(c) Arthur Boyd/Copyright Agency, 2020
48. ARTHUR BOYD
In this painting Arthur Boyd introduces one of his most potent archetypes into the still, sparse space of a Wimmera landscape.
Boyd began painting the Wimmera district in western Victoria some two decades earlier, first visiting in the summer of 1948-49. Known for its wheatfields and vast plains, the Wimmera had attracted the attention of artists before him such as Russell Drysdale (1912-1981) and Boyd’s friend and contemporary, Sidney Nolan (1917-1992). Boyd brought to it his own unique sensibility, finding a landscape that combined the ‘matter-of-fact and poetical.’1 For Boyd, the Wimmera’s parched open spaces and sun-bleached fields dotted with farming equipment evoked a quintessentially Australian rural experience, while its infinite horizons and seemingly endless space stirred the artist’s creative imagination.
When Boyd’s Wimmera landscapes were exhibited in 1950 in Sydney they received instant acclaim, and both the Art Gallery of New South Wales and National Gallery of Victoria acquired works for their collections.2 Over the next few years Boyd continued to travel through the Wimmera district, garnering inspiration for work which he would continue to create decades later. Though he was based in the UK for the majority of the 1960s, he would intermittently return to the Australian landscape in his art, where it would often act as a stage for mythical themes.
In the present work Boyd introduces the motif of the Bride, which he developed a decade earlier in his seminal series of paintings Love, Marriage and Death of a Half-caste, now simply known as the Brides. More than forty paintings form this body of work, which were made over several years from 1958 onwards, and exhibited in both Australia and London. The series is now regarded as Boyd’s most profound allegorical work, and the Brides are undisputedly amongst the most important artworks created by an Australian artist in the twentieth century.
The Brides are widely understood as a discourse on the politics of racial division in Australia.3 Though commenced in the late 1950s, the seed for the series was sewn in 1953 when Boyd made a trip to Central Australia, and saw the abject poverty and degradation of human rights that Aboriginal people were suffering as a result of child removal policies, and the violently racist mentality of the era.4 The profound assault that this had on the artist’s sensitivity is widely discussed in the scholarship on Boyd, and is regarded as pivotal to the inception of the Brides which portray a complex romantic relationship between an Aboriginal man and a white woman.

■ Material provided ■
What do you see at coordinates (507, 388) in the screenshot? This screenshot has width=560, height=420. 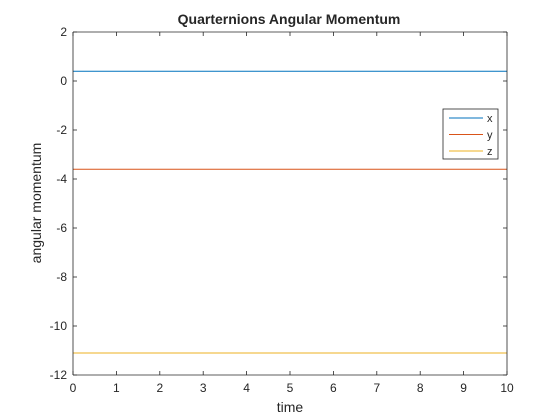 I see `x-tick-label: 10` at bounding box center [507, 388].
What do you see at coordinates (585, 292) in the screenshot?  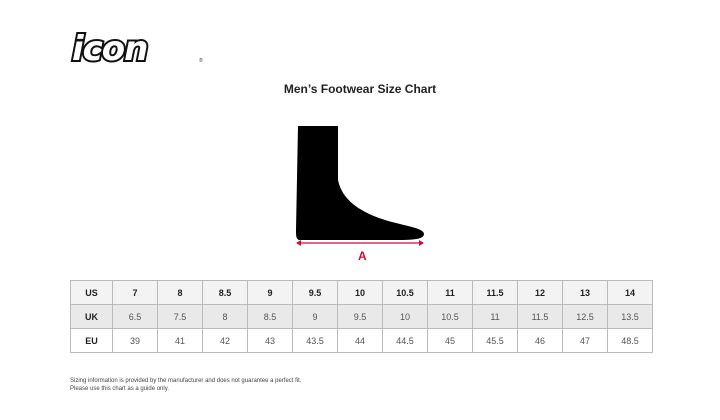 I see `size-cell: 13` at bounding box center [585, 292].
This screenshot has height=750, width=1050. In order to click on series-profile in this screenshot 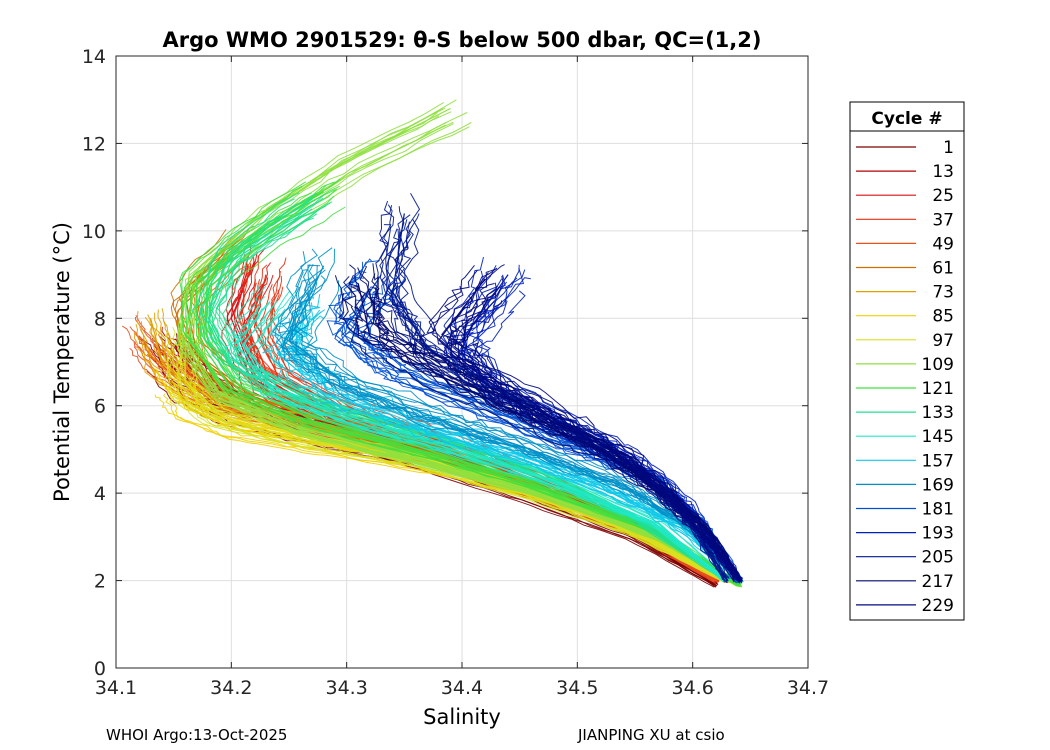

■ Instruction 1 ■
Return the stretch of the text on Arthur Boyd's Wimmera painting from "In the present" through "the twentieth century.".
■ Instruction 2 ■
Render this sentence from the text on Arthur Boyd's Wimmera painting into French: "In this painting Arthur Boyd introduces one of his most potent archetypes into the still, sparse space of a Wimmera landscape."
The listing bears no relation to the text on Arthur Boyd's Wimmera painting.

■ Answer space 1 ■
In the present work Boyd introduces the motif of the Bride, which he developed a decade earlier in his seminal series of paintings Love, Marriage and Death of a Half-caste, now simply known as the Brides. More than forty paintings form this body of work, which were made over several years from 1958 onwards, and exhibited in both Australia and London. The series is now regarded as Boyd’s most profound allegorical work, and the Brides are undisputedly amongst the most important artworks created by an Australian artist in the twentieth century.

■ Answer space 2 ■
Dans ce tableau, Arthur Boyd introduit l'un de ses archétypes les plus puissants dans l'espace immobile et dépouillé d'un paysage de la Wimmera.